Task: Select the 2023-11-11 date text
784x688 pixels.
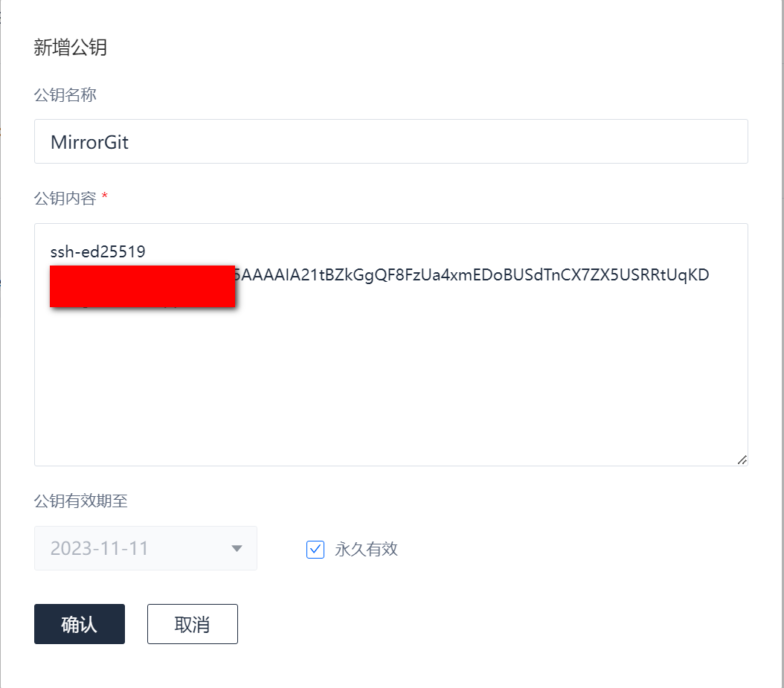Action: (99, 548)
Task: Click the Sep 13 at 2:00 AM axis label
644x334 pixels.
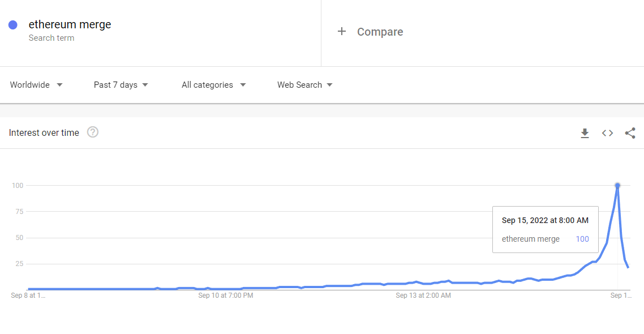Action: pyautogui.click(x=423, y=296)
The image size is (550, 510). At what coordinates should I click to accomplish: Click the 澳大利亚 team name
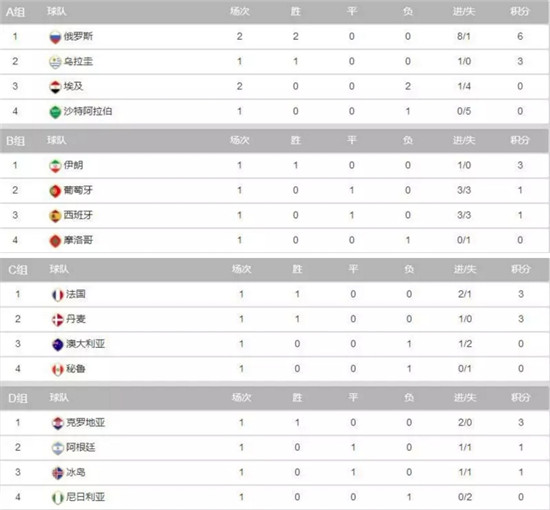(86, 344)
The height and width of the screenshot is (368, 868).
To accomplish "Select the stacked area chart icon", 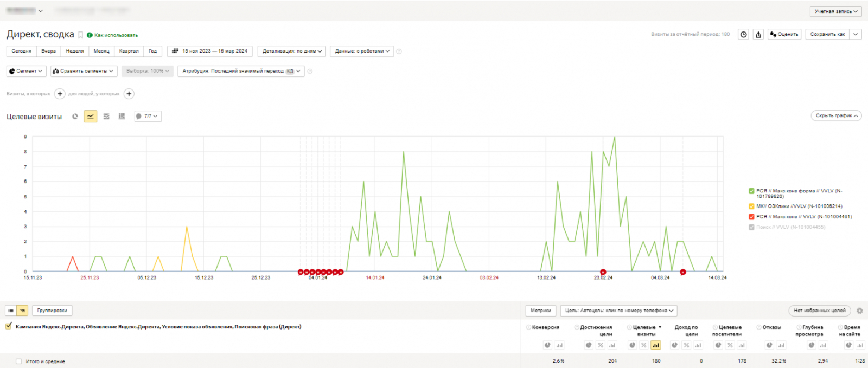I will (x=106, y=117).
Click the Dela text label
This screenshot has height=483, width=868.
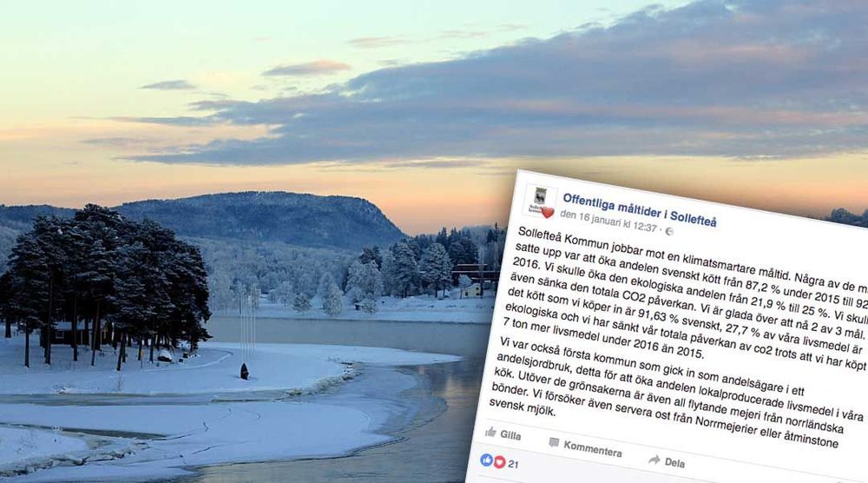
--------------------------------
About this exercise: Scan the records above and report every line with the string "screenshot".

Response to the task:
The height and width of the screenshot is (368, 868).
This screenshot has height=483, width=868.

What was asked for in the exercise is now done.